Windows Server Container Support
First is an upcoming preview of native support in Red Hat OpenShift for running Windows Server containers. Red Hat OpenShift is Red Hat's container app platform that's leverages Docker's container technologies plus Google's Kubernetes cluster management technologies. The coming preview will deliver the ability to run Windows Server containers using Red Hat OpenShift.
The integration will be notable because Red Hat OpenShift will become the "first container application platform built from the open source Kubernetes project to support both Linux and Windows Server container workloads in a single platform across the multiple environments of the hybrid cloud," the companies acknowledged, in an announcement Tuesday.
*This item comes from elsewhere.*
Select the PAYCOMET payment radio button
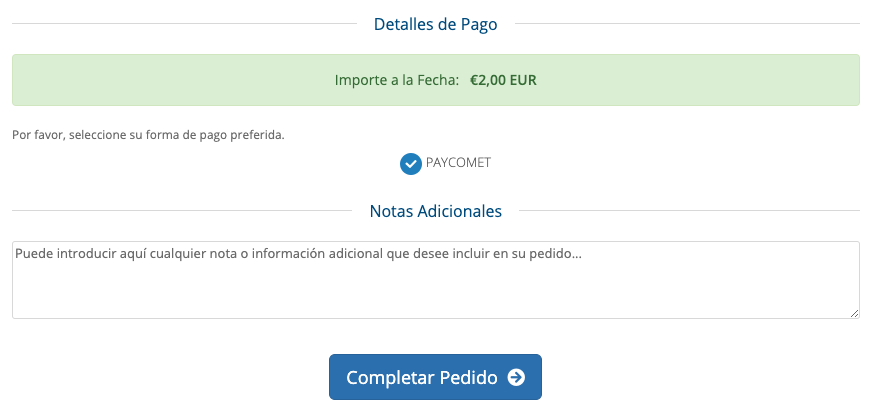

A "technology preview" release of Windows Server Container support on Red Hat OpenShift is expected to arrive in "spring 2018." Containers are an operating system virtualization approach that developers might typically use to spin up applications without conflicts.
OpenShift Dedicated on Azure
Next, Red Hat's OpenShift Dedicated solution will be coming to Microsoft Azure, approximately in "early 2018," the companies announced.
OpenShift Dedicated is defined as a "container platform as a cloud service" that gets managed by Red Hat. The two companies are collaborating on the technology, as well as planning to provide "integrated support" for it.
Azure Stack Support
Also to come will be "integrated support for Red Hat Enterprise Linux workloads on Azure Stack," it was announced. Azure Stack is Microsoft's Azure datacenter technologies brought down to local dedicated hardware. Cisco, Dell, HP and Lenovo are all said to be working on Azure Stack machines that can be housed at an organization's local infrastructure.
While the timeline for the Red Hat Enterprise Linux (RHEL) integration on Azure Stack wasn't described, it's thought that the first Azure Stack systems could appear as early as next month. RHEL is already supported on Microsoft Azure virtual machines cloud infrastructure, which is something that happened last year.
SQL Server for Linux Support
Lastly, the companies announced that SQL Server for Linux support will be arriving for RHEL operating system and the OpenShift platform. Microsoft's SQL Server relational database management system will get supported on those two platforms "in the coming months." They'll be "jointly supported" by the companies.
In addition to Tuesday's announcement, Red Hat announced on Monday that its product portfolio and developer tools will support Microsoft's .NET Core 2.0 platform. Even Microsoft's own tools, like PowerShell, are going that route. The .NET Core 2.0 platform is a set of common APIs that Microsoft hopes to foster going forward. The company wants to avoid past forks that occurred with the .NET code, which is seen as being burdensome for developers to track across form factors.
Microsoft's relationship with former Linux rival Red Hat might have been seen as "inconceivable" not too long ago, noted John Gossman, an architect on the Microsoft Azure team. The two companies are collaborating, though, because their enterprise customers typically use a combination of Windows and Linux technologies, he added in a blog post.
The two companies are literally close, too. For more than a year, Red Hat has had some of its engineering team located on Microsoft's campus in Redmond, Wash.
Gossman had previously showcased a bunch of other open source Azure partners, including Red Hat, along with Microsoft's own open source contributions, in a June Web presentation.
Kurt Mackie is senior news producer for the 1105 Enterprise Computing Group.